- Born: 28 November 1963 (age 62) Delhi, India
- Occupation: Endocrinologist
- Known for: Thyroid epidemiology, diabetes
- Awards: Padma Shri Dr. B. C. Roy Award

= Nikhil Tandon =

Indian endocrinologist

Nikhil Tandon is an Indian endocrinologist, medical academic and the head of the department of endocrinology, metabolism and diabetes at the All India Institute of Medical Sciences. He is a recipient of Dr. B. C. Roy Award, the highest Indian medical award in 2005 and was honoured by the Government of India in 2015 with Padma Shri, the fourth highest Indian civilian award.

==Biography==
Nikhil Tandon was born on 28 November 1963 in Delhi. He secured his master's degree (MD) from the All India Institute of Medical Sciences, New Delhi, obtained his doctoral degree (PhD) from the University of Cambridge and returned to India in 1993 to join AIIMS as a member of its faculty. He has stayed with AIIMS ever since and is a professor and the head of the department of endocrinology, metabolism and diabetes at the institution. He has been the national co-ordinator for Action in Diabetes and Vascular Diseases (ADVANCE), a study conducted by The George Institute for Global Health, Australia for combating the risks of diabetes and prevent it becoming a global epidemic and has been a member of the steering committee of Center for Cardio-metabolic Risk Reduction in South Asia (CARRS) Trial funded by the National Heart Lung and Blood Institute. He also serves as a member of the faculty of Emory University.

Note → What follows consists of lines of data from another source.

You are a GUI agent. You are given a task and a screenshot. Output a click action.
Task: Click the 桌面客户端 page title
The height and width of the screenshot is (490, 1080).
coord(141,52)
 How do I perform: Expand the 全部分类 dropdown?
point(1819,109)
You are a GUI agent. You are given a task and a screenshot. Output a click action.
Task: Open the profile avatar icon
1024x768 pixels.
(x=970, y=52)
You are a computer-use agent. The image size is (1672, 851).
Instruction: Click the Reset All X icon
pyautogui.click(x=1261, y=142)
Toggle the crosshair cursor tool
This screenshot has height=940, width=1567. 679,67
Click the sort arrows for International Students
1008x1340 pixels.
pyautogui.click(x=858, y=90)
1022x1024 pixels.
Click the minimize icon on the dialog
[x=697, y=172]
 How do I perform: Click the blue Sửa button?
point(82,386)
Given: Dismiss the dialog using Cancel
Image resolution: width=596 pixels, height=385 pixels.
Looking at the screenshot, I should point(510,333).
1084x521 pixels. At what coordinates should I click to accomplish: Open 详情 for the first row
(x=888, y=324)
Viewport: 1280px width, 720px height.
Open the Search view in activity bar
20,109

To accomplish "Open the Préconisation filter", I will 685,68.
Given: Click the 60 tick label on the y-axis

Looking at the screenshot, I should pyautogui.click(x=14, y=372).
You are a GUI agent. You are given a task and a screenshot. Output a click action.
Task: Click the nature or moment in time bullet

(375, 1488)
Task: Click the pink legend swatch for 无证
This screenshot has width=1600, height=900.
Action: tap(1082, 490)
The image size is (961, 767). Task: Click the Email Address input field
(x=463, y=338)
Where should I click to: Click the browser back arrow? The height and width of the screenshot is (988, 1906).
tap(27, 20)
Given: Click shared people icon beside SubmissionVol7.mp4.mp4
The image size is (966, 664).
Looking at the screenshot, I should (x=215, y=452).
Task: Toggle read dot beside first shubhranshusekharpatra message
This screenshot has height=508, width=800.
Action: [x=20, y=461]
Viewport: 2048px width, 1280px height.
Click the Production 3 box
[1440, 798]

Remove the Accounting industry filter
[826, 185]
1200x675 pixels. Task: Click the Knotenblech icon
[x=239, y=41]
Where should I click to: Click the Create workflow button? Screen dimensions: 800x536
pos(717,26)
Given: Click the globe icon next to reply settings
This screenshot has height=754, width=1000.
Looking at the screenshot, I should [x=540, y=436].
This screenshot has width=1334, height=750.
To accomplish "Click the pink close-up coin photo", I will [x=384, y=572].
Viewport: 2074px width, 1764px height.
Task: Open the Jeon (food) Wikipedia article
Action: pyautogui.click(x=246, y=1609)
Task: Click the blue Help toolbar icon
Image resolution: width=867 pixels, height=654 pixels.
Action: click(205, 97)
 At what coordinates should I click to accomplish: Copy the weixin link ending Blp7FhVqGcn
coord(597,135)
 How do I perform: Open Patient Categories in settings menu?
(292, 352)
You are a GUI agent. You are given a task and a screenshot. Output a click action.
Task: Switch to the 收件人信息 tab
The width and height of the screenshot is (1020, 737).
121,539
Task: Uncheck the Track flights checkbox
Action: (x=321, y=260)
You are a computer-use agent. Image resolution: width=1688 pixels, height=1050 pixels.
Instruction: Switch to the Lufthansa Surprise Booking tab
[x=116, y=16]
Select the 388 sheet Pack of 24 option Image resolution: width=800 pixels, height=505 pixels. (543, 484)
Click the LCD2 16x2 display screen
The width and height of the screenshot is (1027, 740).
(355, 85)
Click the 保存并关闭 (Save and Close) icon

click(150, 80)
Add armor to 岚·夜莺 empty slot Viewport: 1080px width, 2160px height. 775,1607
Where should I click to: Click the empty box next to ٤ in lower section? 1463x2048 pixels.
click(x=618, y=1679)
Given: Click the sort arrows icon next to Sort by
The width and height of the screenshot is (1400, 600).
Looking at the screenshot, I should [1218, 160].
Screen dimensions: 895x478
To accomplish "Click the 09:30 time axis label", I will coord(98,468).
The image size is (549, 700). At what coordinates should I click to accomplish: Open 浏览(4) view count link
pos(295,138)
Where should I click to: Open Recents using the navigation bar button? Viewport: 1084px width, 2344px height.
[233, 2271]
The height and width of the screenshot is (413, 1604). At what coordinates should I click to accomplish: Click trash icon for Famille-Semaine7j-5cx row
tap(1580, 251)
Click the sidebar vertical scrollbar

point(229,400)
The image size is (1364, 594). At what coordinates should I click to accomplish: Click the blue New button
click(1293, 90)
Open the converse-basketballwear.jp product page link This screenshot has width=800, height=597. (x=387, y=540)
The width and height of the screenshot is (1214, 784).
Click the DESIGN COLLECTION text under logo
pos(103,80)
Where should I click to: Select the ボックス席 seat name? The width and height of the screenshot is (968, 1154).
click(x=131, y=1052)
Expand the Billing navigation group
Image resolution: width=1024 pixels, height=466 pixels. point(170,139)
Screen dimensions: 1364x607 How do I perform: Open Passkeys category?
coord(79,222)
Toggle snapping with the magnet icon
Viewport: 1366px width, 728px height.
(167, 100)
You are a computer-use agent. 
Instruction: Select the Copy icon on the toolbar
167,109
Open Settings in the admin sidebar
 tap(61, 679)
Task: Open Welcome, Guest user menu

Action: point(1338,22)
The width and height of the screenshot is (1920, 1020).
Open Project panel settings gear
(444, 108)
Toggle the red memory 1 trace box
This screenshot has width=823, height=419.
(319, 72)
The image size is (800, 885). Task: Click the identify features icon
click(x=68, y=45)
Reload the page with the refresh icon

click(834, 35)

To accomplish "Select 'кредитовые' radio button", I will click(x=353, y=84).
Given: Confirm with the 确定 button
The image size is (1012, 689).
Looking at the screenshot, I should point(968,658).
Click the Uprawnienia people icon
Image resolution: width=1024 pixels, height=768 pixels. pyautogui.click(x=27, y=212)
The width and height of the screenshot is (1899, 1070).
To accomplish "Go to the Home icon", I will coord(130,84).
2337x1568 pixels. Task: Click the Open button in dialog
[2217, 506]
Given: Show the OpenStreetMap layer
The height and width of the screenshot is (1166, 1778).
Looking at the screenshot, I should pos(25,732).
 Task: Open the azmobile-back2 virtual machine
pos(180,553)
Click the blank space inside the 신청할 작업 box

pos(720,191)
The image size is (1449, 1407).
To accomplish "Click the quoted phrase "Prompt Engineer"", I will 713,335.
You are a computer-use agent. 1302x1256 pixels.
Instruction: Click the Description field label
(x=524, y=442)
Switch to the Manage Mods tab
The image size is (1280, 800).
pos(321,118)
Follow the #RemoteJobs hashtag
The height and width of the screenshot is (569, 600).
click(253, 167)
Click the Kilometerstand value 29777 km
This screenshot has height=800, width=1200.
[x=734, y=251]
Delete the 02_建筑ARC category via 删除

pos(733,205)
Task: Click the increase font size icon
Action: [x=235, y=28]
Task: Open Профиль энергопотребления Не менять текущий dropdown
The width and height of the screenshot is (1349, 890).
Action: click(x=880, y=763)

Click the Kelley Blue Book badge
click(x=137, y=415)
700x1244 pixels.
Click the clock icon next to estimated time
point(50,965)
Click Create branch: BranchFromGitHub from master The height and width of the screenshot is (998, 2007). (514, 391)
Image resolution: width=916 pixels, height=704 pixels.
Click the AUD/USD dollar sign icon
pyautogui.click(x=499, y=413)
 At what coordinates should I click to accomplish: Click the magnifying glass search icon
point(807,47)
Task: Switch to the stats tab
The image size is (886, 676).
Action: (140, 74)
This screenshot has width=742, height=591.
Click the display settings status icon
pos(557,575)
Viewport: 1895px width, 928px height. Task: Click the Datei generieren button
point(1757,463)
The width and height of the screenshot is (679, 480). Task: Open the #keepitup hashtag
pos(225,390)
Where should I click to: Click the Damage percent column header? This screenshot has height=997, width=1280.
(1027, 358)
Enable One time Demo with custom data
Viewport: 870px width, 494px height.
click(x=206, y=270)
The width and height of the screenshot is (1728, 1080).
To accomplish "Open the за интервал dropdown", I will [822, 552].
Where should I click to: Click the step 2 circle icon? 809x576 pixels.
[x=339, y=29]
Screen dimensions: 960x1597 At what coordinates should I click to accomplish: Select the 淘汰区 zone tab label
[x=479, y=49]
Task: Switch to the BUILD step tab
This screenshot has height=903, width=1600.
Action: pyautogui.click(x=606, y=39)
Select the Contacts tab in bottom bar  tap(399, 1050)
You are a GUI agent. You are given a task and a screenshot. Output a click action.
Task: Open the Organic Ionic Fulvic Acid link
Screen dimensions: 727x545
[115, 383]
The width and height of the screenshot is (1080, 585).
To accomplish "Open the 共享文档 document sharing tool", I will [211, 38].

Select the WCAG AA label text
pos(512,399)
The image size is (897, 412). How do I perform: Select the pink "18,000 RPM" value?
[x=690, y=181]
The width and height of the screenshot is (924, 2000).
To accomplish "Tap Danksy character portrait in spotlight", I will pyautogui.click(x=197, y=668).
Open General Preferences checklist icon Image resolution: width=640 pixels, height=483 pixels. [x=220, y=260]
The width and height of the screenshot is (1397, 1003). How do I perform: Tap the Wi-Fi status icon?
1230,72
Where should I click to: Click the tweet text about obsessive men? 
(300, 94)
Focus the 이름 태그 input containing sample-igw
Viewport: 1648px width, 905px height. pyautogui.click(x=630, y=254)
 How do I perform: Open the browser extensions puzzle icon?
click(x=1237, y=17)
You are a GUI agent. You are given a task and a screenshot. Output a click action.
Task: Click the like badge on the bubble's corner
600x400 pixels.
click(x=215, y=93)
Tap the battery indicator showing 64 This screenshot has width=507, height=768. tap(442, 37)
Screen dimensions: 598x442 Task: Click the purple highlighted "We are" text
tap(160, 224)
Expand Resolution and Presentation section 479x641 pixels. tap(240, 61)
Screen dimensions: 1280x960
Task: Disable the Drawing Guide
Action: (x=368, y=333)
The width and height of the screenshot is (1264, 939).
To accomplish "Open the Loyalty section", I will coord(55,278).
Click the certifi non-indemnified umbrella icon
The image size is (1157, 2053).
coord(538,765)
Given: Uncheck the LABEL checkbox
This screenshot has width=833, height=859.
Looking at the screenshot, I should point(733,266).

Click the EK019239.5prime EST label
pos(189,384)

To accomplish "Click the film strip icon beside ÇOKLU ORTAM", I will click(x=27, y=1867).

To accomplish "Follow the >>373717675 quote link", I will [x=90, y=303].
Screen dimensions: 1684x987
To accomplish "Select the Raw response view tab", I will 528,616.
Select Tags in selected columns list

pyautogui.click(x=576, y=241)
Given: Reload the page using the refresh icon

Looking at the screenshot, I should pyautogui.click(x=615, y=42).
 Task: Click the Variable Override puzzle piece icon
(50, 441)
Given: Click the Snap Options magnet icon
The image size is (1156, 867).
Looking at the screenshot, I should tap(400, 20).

Tandon is a former vice-president of the National Academy of Sciences, India and a president and the incumbent general secretary of the Indian Society for Bone and Mineral Research. He has served as an executive committee member of the Endocrine Society of India and is its president. He is an elected fellow of the National Academy of Sciences, India and a fellow of the National Academy of Medical Sciences and the Royal College of Physicians of London. He has been associated with several national and international bodies such as Indian Council of Medical Research, Defence Research and Development Organization, Department of Biotechnology, National Institutes of Health, Institute for International Health and British Heart Foundation for research on thyroid epidemiology, diabetes and metabolic bone diseases and has participated in many clinical trials. His research findings have been published in several national and international journals, PubMed listing 454 of them in their online repository. He has also featured in the news for the pituitary tumor surgery of the then tallest woman in the world, Siddiqa Parveen.

The Medical Council of India awarded him Dr. B. C. Roy Award in the medical teaching category in 2005. The Government of India followed it up with the civilian award of Padma Shri in 2015. He lives at the Asian Games Village in New Delhi.